[Data extracts]:

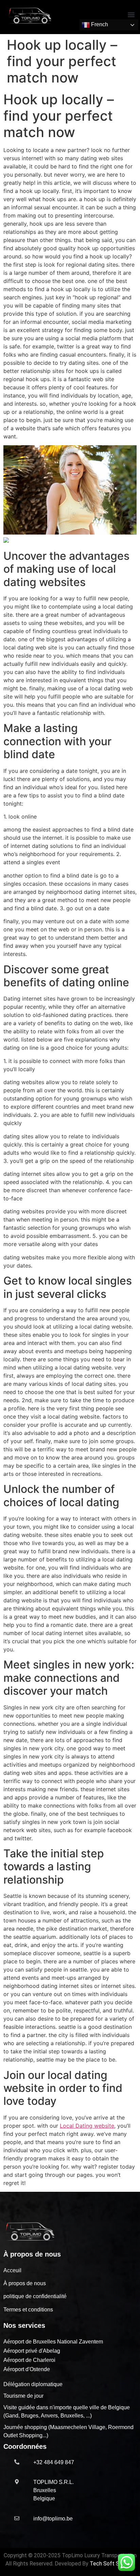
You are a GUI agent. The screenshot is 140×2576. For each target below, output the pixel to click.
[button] (131, 14)
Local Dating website (87, 2125)
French (99, 24)
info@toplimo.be (53, 2518)
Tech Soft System (112, 2563)
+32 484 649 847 (53, 2462)
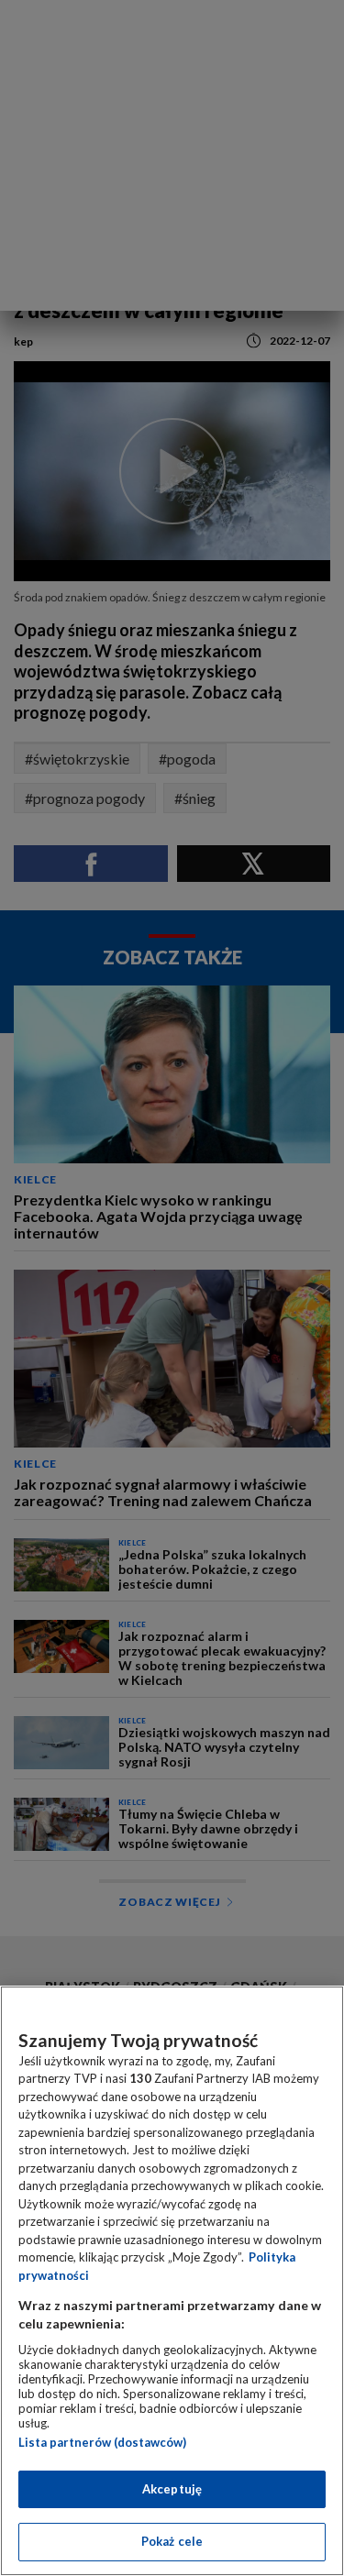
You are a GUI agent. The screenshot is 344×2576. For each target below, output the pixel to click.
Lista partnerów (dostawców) (102, 2442)
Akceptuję (172, 2489)
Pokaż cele (172, 2541)
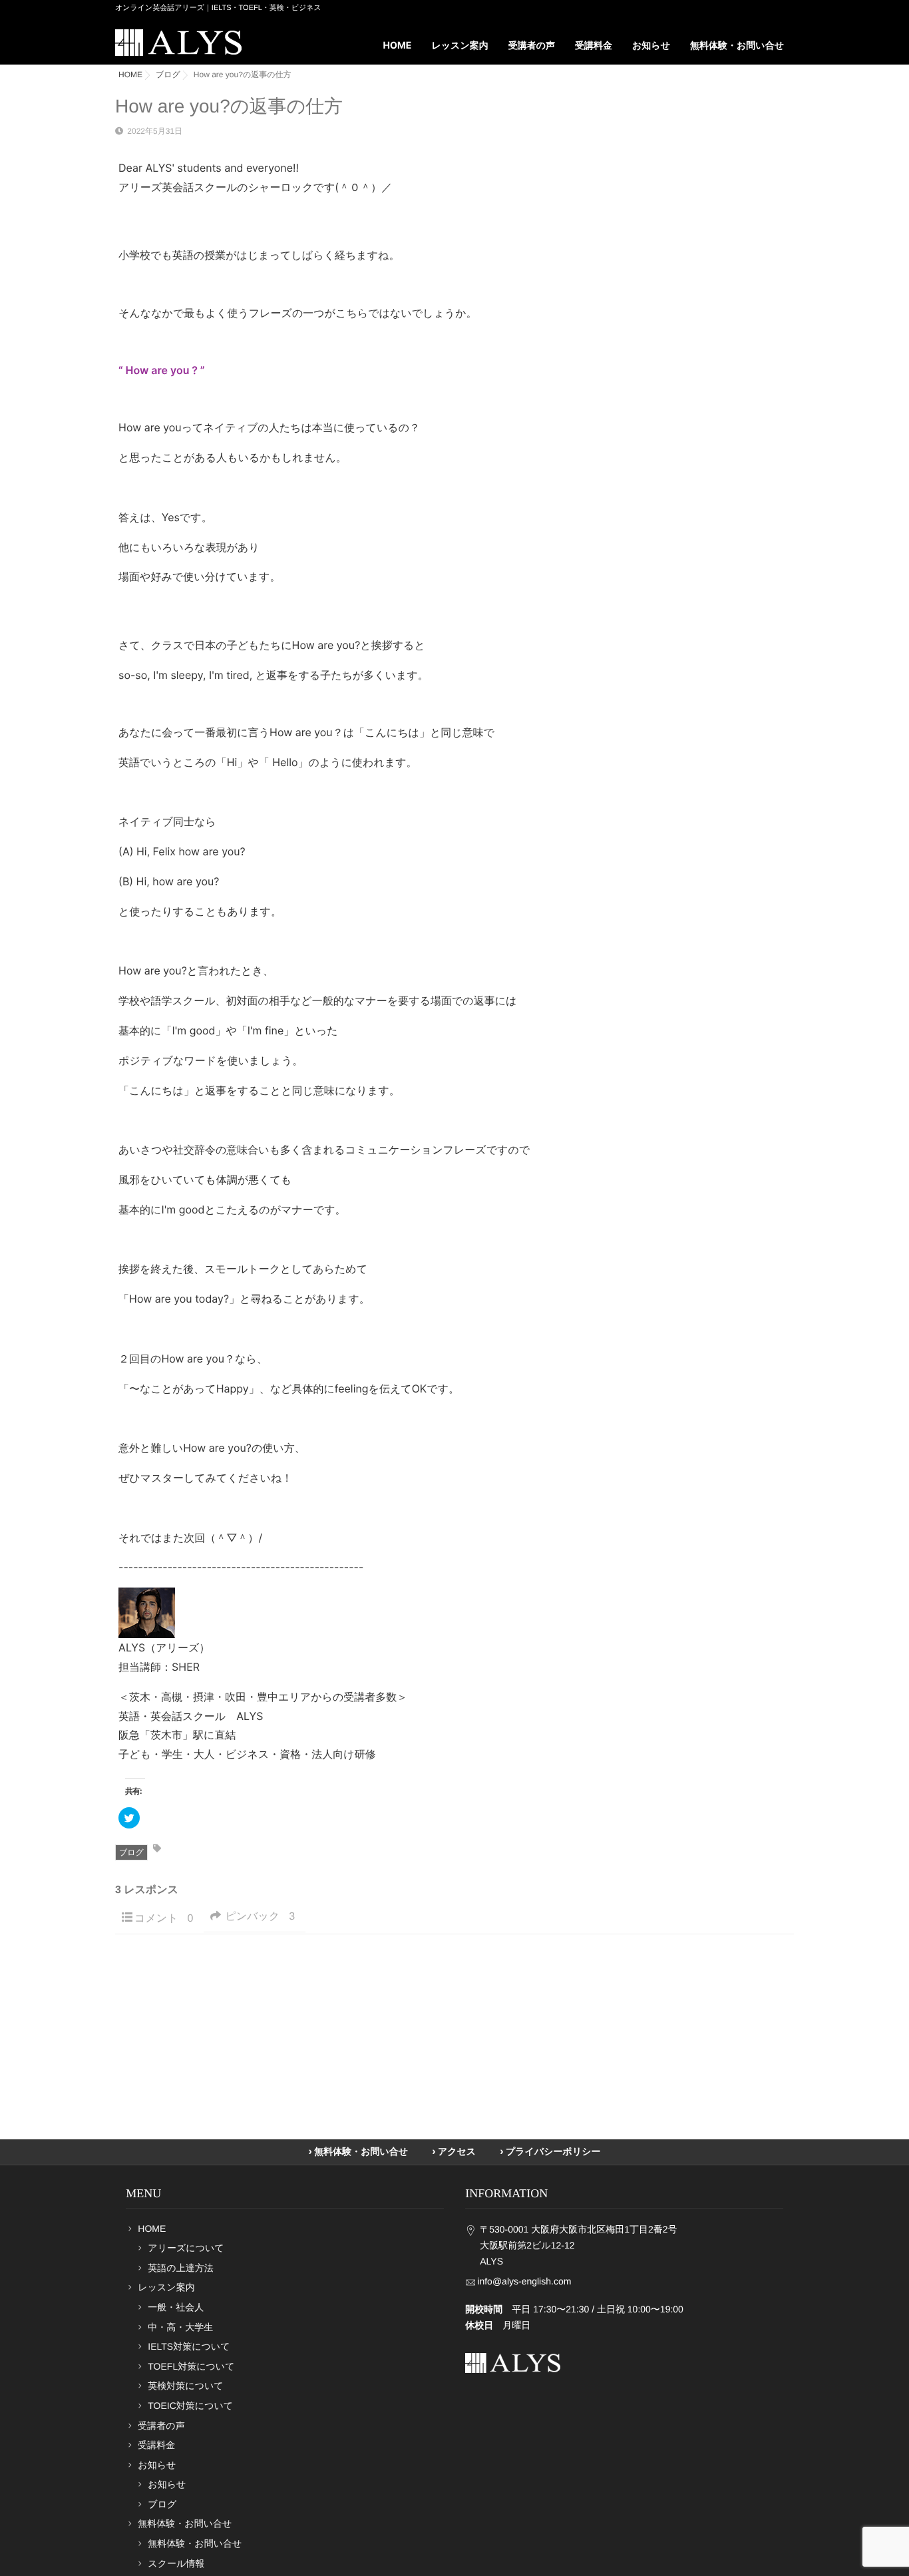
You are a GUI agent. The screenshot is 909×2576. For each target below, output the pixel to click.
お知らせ (167, 2484)
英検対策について (185, 2385)
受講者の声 (531, 46)
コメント (163, 1918)
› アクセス (454, 2151)
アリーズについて (186, 2248)
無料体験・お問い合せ (195, 2543)
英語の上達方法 (180, 2267)
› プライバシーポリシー (550, 2151)
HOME (397, 46)
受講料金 (593, 46)
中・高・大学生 (180, 2327)
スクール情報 (176, 2563)
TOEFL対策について (191, 2366)
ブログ (131, 1852)
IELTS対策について (189, 2346)
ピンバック (260, 1916)
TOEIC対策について (190, 2405)
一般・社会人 (176, 2307)
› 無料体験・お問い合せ (358, 2151)
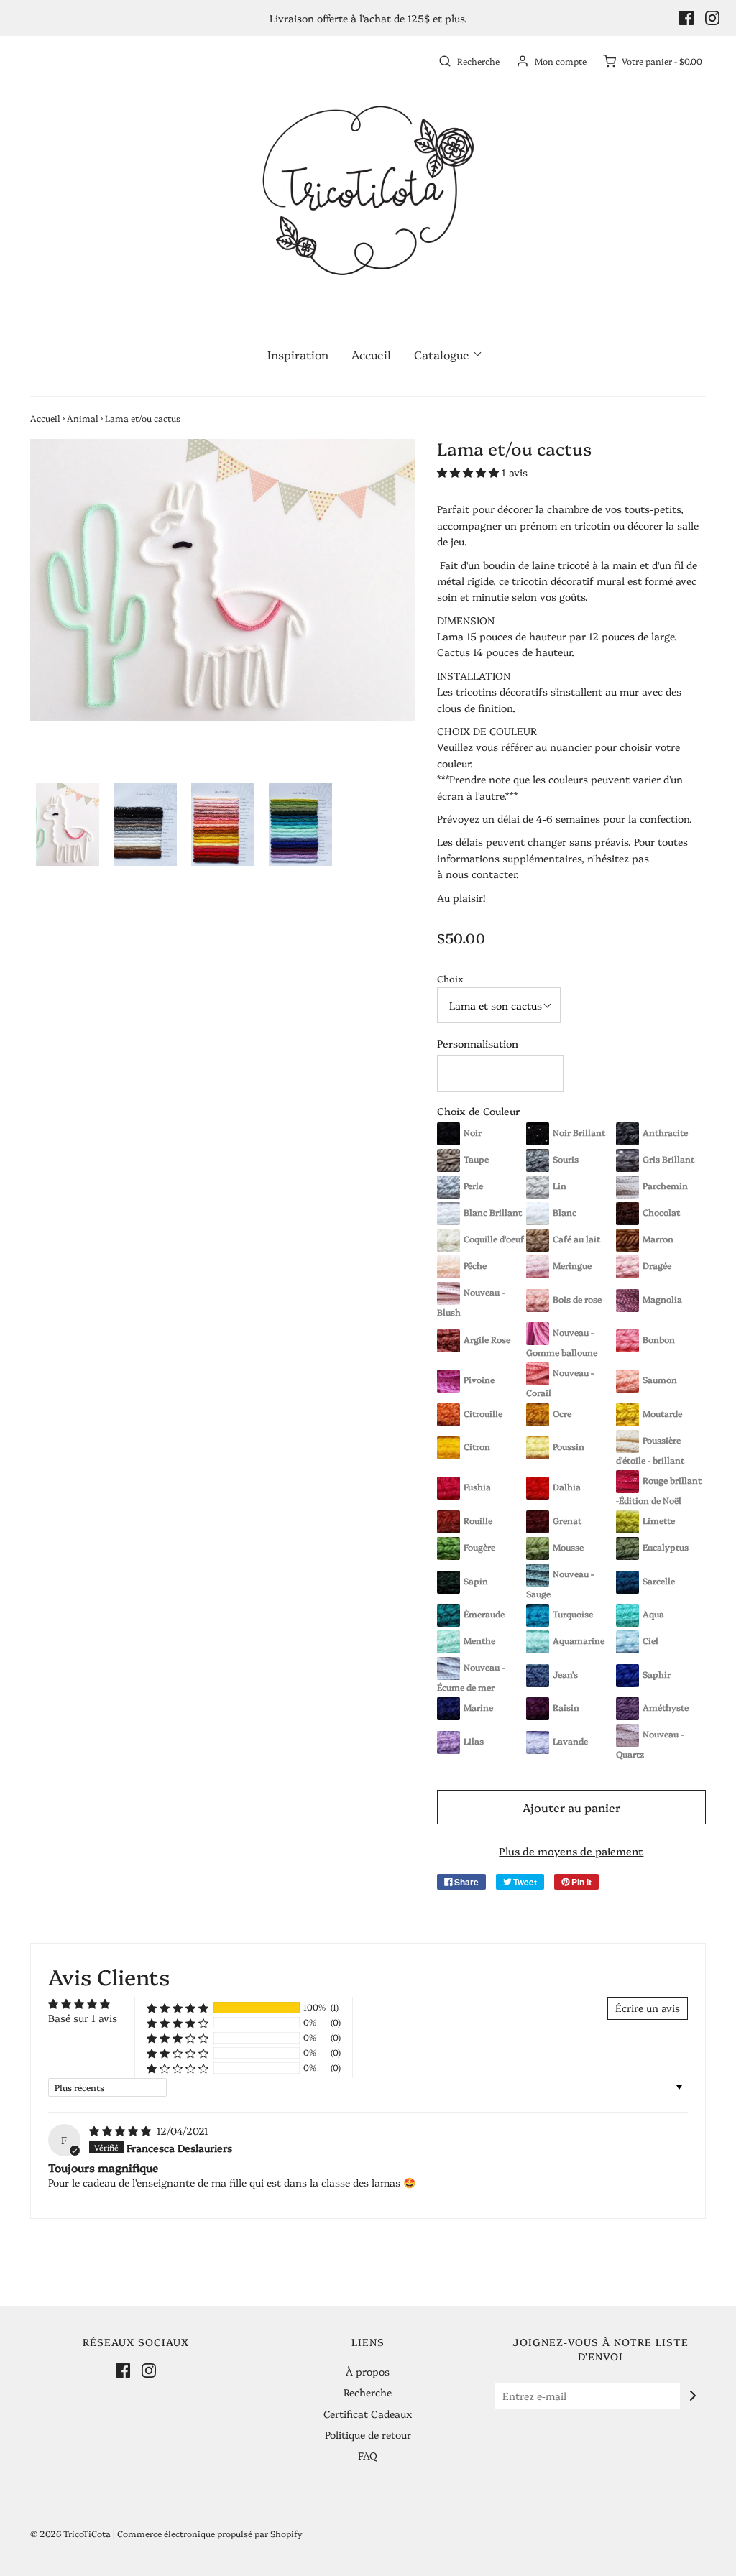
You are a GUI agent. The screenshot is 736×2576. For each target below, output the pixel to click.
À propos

[Exercise requirements]: Only the lines from the one containing "HOME (397, 46)" through the final line of the material should appear in the answer, copied exactly and without any picture.

[Your response]:
HOME (397, 46)
受講料金 (593, 46)
中・高・大学生 (180, 2327)
スクール情報 (176, 2563)
TOEFL対策について (191, 2366)
ブログ (131, 1852)
IELTS対策について (189, 2346)
ピンバック (260, 1916)
TOEIC対策について (190, 2405)
一般・社会人 (176, 2307)
› 無料体験・お問い合せ (358, 2151)
You are a GUI agent. The screenshot is 736×2576. For each target below, output the pixel to click.
À propos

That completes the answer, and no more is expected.